Patients and methods

This retrospective chart review included 111 eyes of 90 patients who underwent KDB goniotomy from January to November 2016 at Glaucoma Associates of Texas. KDB goniotomy was combined with cataract surgery in 100 eyes. The main outcome measures were postoperative intraocular pressure (IOP) and number of IOP lowering medications.

Results

Preoperatively, mean IOP was 17.1 ± 4.7 mmHg (range 8–34 mmHg) and mean number of IOP lowering medications was 2.4 ± 1.3 (range 0–6). Postoperatively, mean IOP was 14.9 mmHg, 13.9 mmHg, 14.1 mmHg, 14.4 mmHg, and 14.7 mmHg at 1, 3, 6, 9, and 12 months follow-up, respectively (all p <0.004). Mean numbers of IOP lowering medications were 0.8, 1.0, 1.0, 1.0, and 1.6 at 1, 3, 6, 9, and 12 months follow-up, respectively (all p <0.001). The cumulative reoperation rates for uncontrolled IOP after KDB were 0%, 1.0%, 2.1%, and 4.6% at 3, 6, 9, and 12 months, respectively.
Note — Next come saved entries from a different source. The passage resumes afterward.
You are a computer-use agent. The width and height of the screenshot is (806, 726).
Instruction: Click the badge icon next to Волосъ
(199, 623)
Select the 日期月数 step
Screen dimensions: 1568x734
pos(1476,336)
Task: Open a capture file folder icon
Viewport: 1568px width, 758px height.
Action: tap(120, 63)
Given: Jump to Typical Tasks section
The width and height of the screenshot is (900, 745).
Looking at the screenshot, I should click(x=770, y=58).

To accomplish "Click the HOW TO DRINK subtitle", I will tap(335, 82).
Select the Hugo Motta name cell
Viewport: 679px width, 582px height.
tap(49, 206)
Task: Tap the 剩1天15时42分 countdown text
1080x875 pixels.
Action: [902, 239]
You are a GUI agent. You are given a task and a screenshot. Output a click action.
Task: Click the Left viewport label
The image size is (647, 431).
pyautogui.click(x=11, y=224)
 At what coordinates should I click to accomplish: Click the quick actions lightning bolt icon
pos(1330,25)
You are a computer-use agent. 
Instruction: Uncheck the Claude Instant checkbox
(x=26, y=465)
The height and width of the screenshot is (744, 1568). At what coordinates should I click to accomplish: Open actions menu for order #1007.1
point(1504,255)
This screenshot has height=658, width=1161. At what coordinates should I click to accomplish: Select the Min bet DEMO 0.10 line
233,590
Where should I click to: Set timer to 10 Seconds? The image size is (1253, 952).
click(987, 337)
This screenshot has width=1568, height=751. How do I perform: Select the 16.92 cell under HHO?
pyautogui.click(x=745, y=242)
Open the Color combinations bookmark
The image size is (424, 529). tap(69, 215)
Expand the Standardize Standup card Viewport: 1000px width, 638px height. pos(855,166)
Eyes with a preoperative IOP >21 mmHg were significantly more likely to undergo reoperation (p = 0.038, log-rank test). There were no serious complications at any time point in the follow-up period.

Conclusion

The Kahook Dual Blade results in a reduction in IOP and use of glaucoma medications after one year of follow-up. Further prospective studies are needed to fully characterize safety and efficacy.

Précis

Goniotomy with the Kahook Dual Blade can be performed alone or in combination with cataract surgery and results in a decrease in intraocular pressure and glaucoma medication use.

Disclosure

DSG (consultant and speaker for New World Medical) and OS (consultant to New World Medical). The authors report no other conflicts of interest in this work.